• [Texte présenté]:
════════

PROSTITUTION DE LA FEMME / PROSTITUTION DU SENS

PROSTITUTION DE LA FEMME / PROSTITUTION DU SENS

Repoussée en dehors des murs de la cité, enfermée dans les temples ou cantonnée dans les bas-quartiers de la ville, la prostituée a toujours exercé une étrange fascination. L’abondante littérature qui lui est consacrée en témoigne suffisamment. Elle suscite l’horreur, la curiosité, la compassion, elle questionne. Pourquoi ? Peut-être parce qu’elle a toujours été la métaphore des contradictions de la société de son époque.

Prenons la société d’aujourd’hui, celle qui a libéré le sexe, qui a « bouté hors » tous les interdits. Qu’en est-il résulté ? À côté d’une libération réelle, nous assistons à une étrange récupération par le grand capital de cette ouverture du domaine sexuel. Nous croyons être libres, c’est-à-dire déprogrammées, capables de suivre nos élans intérieurs. La réalité, c’est que nous n’avons jamais été aussi conditionnés au niveau sexuel par tout un foisonnement industriel en ce domaine. Il en résulte une surenchère, des fantasmes qui rendent plus dure que jamais la prostitution soumise aujourd’hui à des impératifs économiques implacables. Cette situation commence à  alerter les instances politico-juridiques. On parle beaucoup, à ce propos, de l’exercice des libertés individuelles, mais est-on libre de vendre son œil ou ses doigts ? S’il est important de se prononcer au niveau des lois ou de la  justice, ces dernières ne pourront que pallier  une situation dont les racines sont ailleurs. Il faut aller au niveau du sens, du symbole, c’est là que nous sommes interpellées. Ce qui est perverti, c’est tout ce qui est préfiguré, magnifié, par l’échange des corps. La prostitution révèle l’incohérence, les lézardes dans la représentation que nos sociétés se font de la femme, de la famille, du sexe. C’est là que l’instance spirituelle intervient avec d’autres. Son action s’inscrit évidemment dans le long terme. C’est inévitable parce qu’il faut creuser profond.

════════

• [Consigne]: Restituez à l'identique le passage du texte sur la prostitution qui commence par « Repoussée en dehors » et se poursuit jusqu'à « de son époque. ».

• [Extrait de données]:
════════

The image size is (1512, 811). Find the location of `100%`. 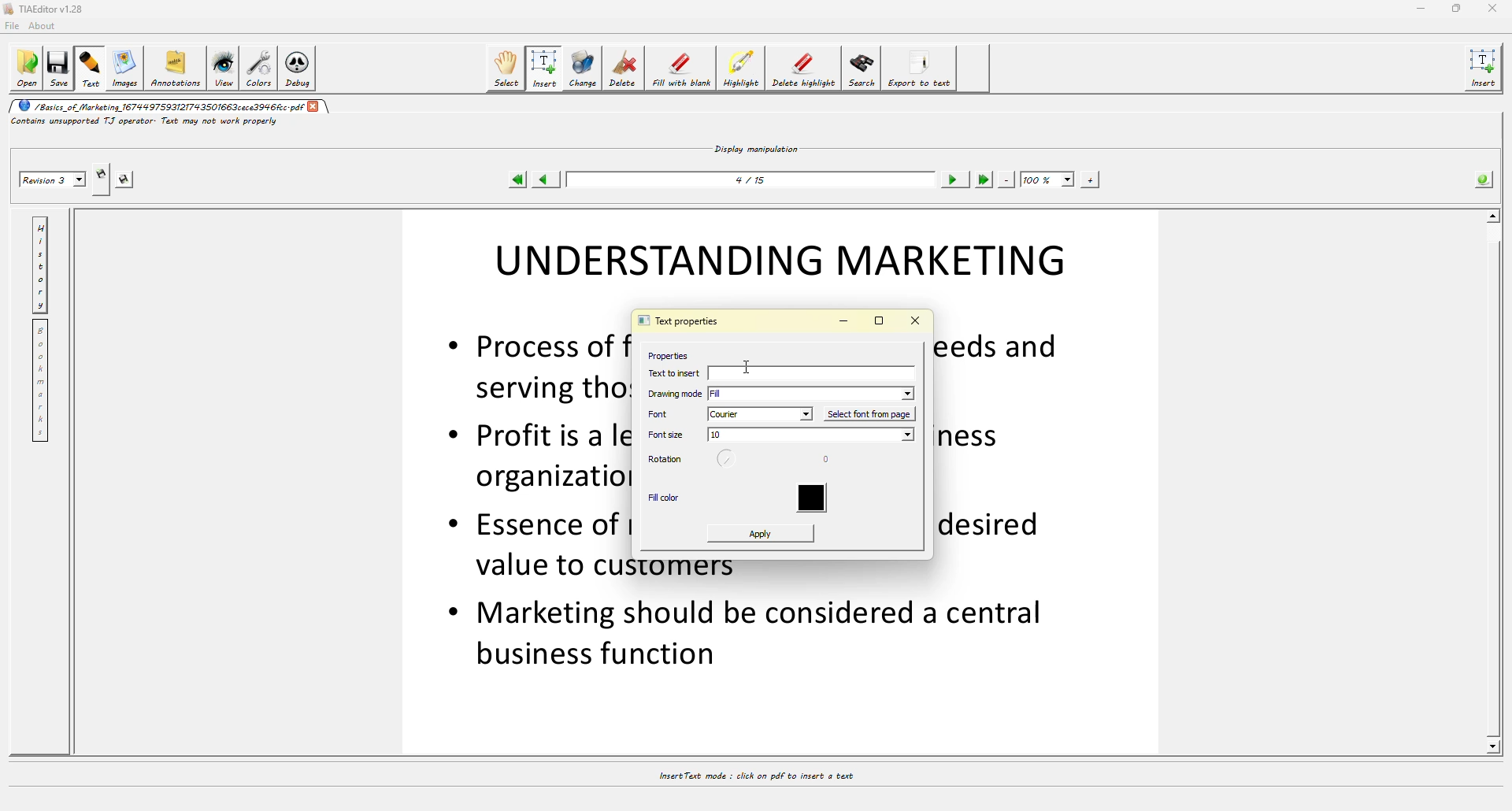

100% is located at coordinates (1048, 179).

════════

• [Réponse]:
Repoussée en dehors des murs de la cité, enfermée dans les temples ou cantonnée dans les bas-quartiers de la ville, la prostituée a toujours exercé une étrange fascination. L’abondante littérature qui lui est consacrée en témoigne suffisamment. Elle suscite l’horreur, la curiosité, la compassion, elle questionne. Pourquoi ? Peut-être parce qu’elle a toujours été la métaphore des contradictions de la société de son époque.